++++ DATASET ENTRIES
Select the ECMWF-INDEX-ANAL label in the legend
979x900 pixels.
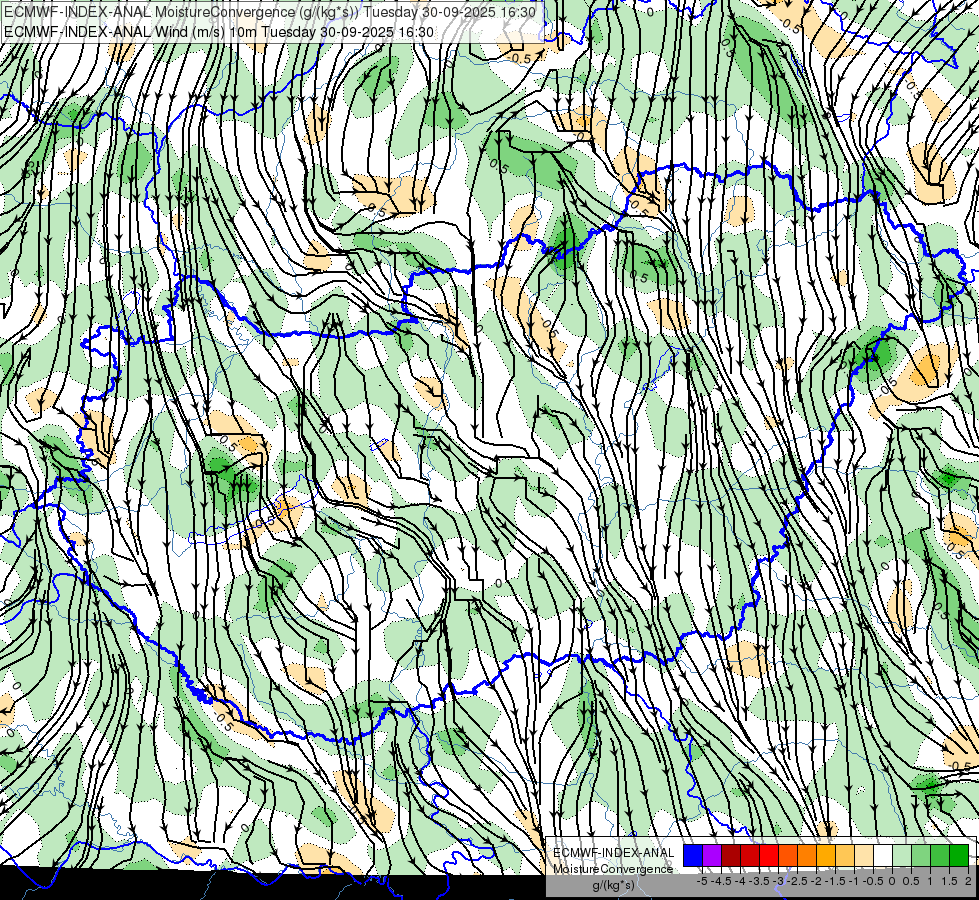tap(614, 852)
++++++++
++++ DATASET ENTRIES
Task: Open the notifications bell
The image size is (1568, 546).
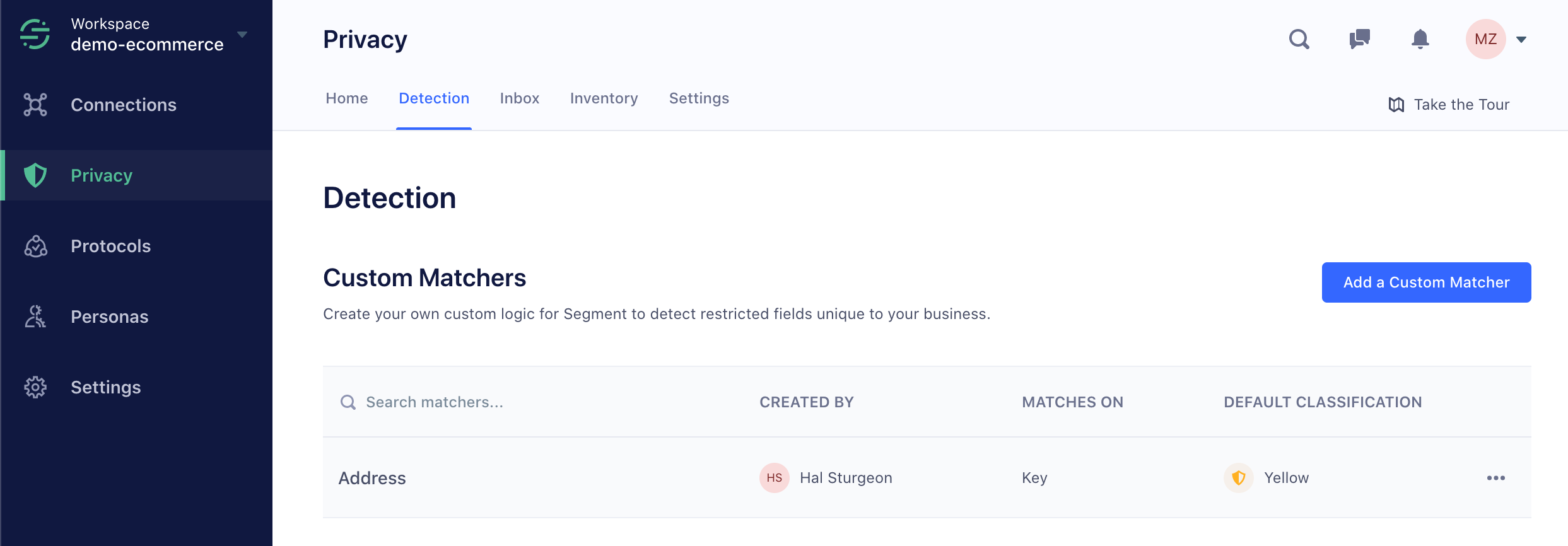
++++++++
++++ DATASET ENTRIES
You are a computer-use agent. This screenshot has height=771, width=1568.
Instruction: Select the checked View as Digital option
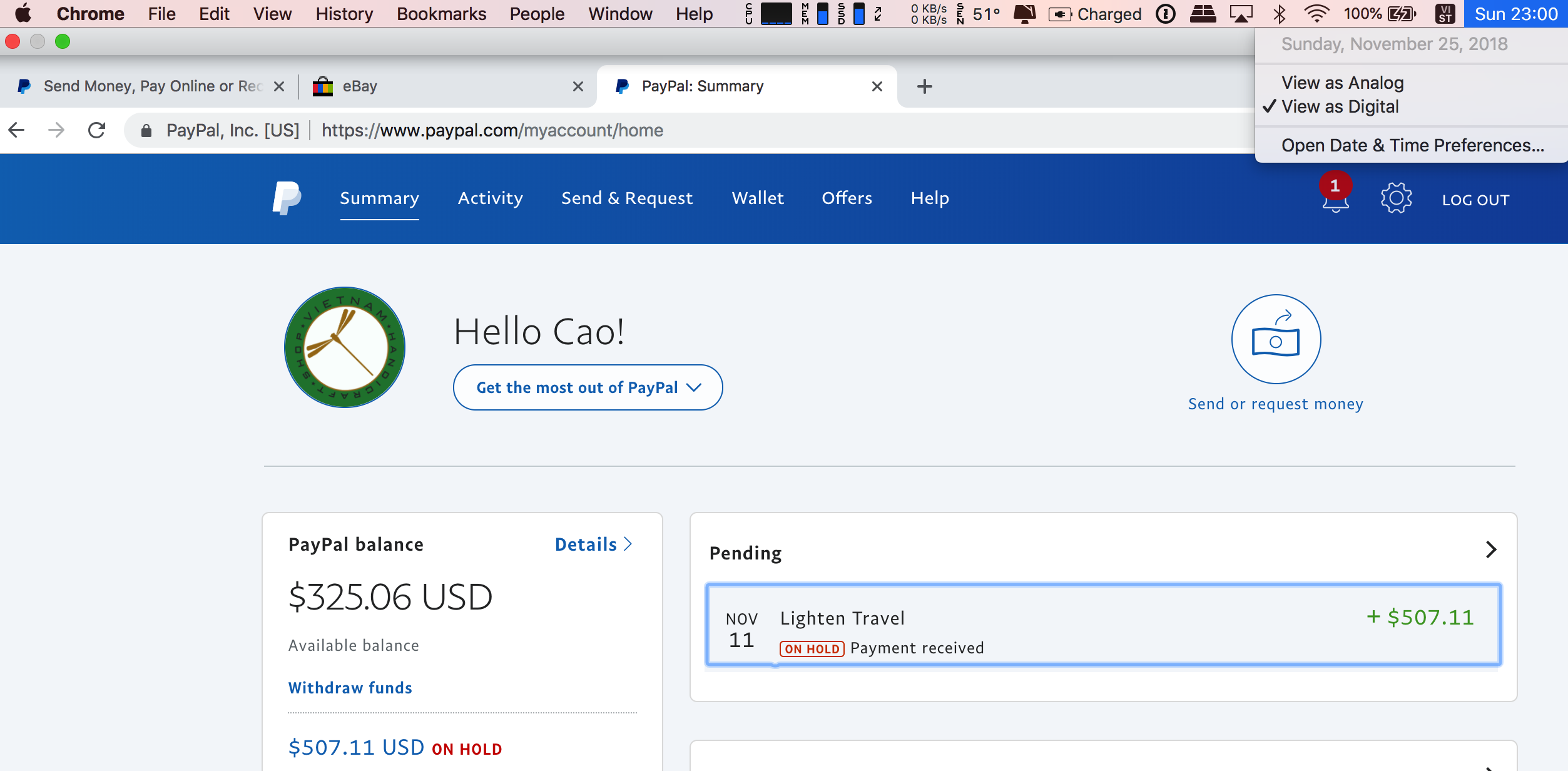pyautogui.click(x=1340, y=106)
++++++++
**WHAT IS BEING ASKED:** Quote everything from the line containing "Task: Open the notifications bell" down to the line containing "The image size is (1568, 546).", with both of those lines included.

**OUTPUT OF THE TASK:**
Task: Open the notifications bell
The image size is (1568, 546).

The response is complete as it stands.